Rosną ceny warzyw, owoców i produktów chemicznych w polskich sklepach. Skok cen między marcem a kwietniem był największy od ośmiu lat. Inflacja wzrosła w maju 2, 3 proc. rok do roku – alarmuje „Gazeta Wyborcza”.

Zgodnie z wyliczeniami GUS-u, w ciągu roku ceny żywności wzrosły o 5 proc., a w ciągu miesiąca o 1,4 proc. „a to już bardzo dużo” zauważa „Gazeta Wyborcza”. Wzrastające ceny mogą bardzo szybko odbić się na naszych portfelach, bo średnio wydatki na żywność stanowią ¼ budżetu polskich rodzin.

Windujące ceny to w dużej mierze skutek zeszłorocznej suszy. Zapasów warzyw jest po prostu niewiele. Możemy być zaskoczeni wysokością rachunku, jeśli podczas zakupów do swojego koszyka wrzucimy ziemniaki – jak wylicza „GW” – zdrożały o 100 proc., cebula jest droższa o 50 proc., a za kapustę zapłacimy o 70 proc. więcej.

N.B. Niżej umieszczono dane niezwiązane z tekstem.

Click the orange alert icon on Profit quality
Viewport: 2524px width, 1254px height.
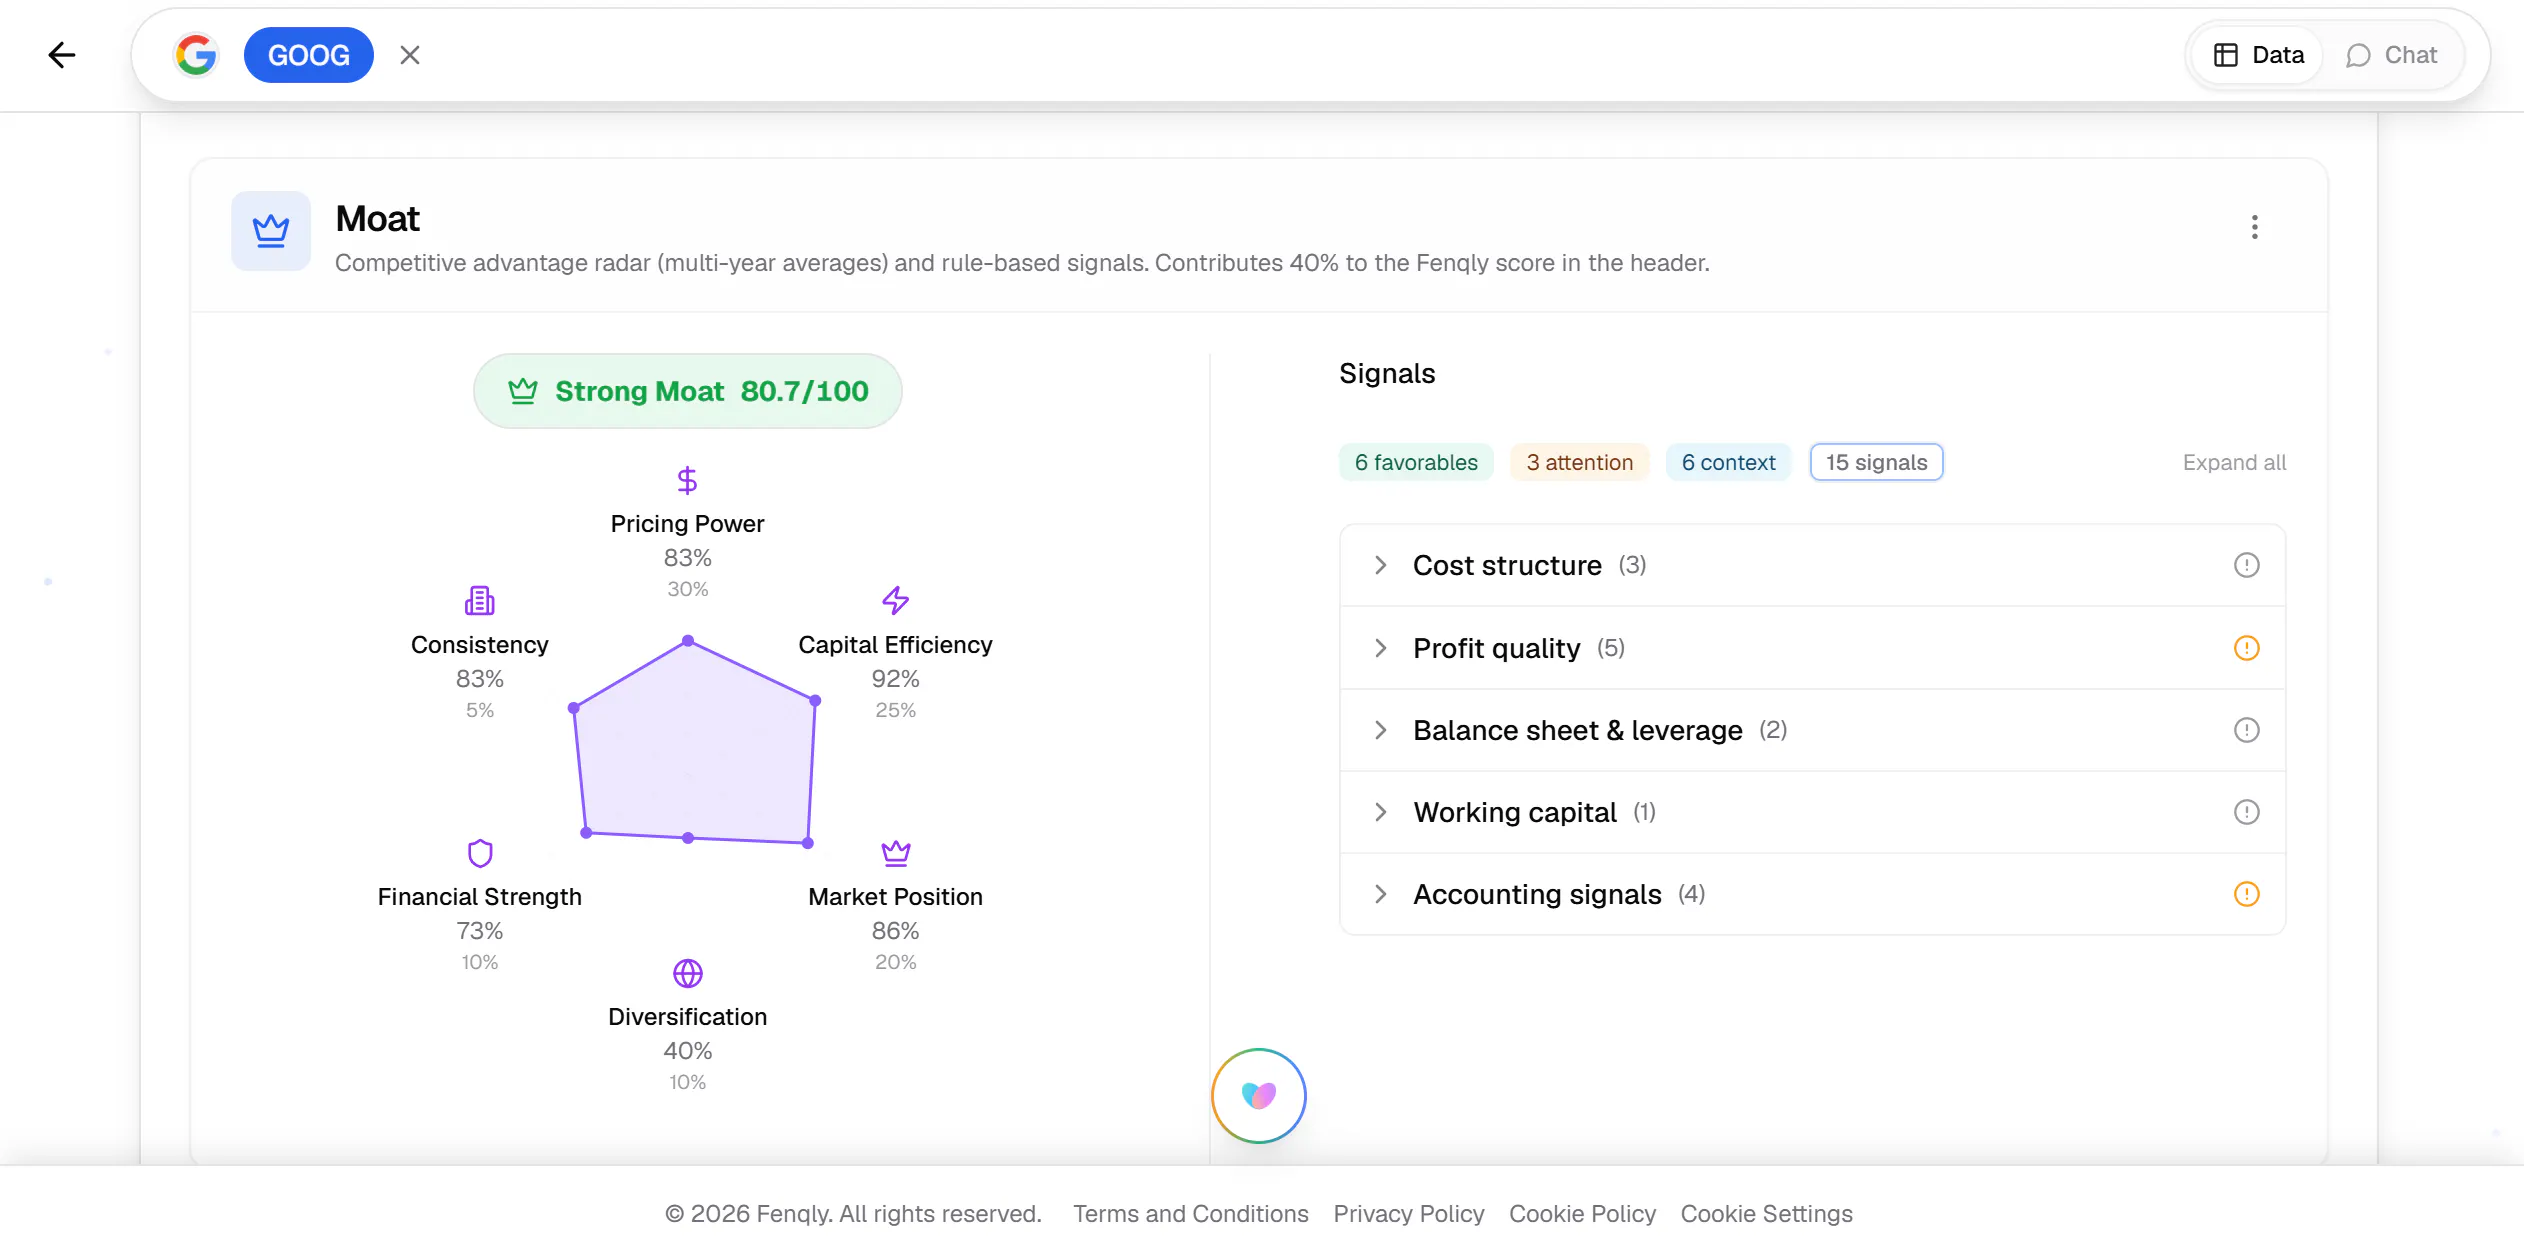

Nadal wzrastają ceny pieczywa. W ciągu roku cena chleba stała się wyższa o 50 proc., kajzerek o 65 proc. Droższy – w związku z ceną ropy – jest cukier. Dziennik wskazuje również na podwyżkę cen środków czystości. Pasta do zębów jest droższa o 32 proc., Domestos 26 proc. Aż o 39 proc. zdrożał papier toaletowy.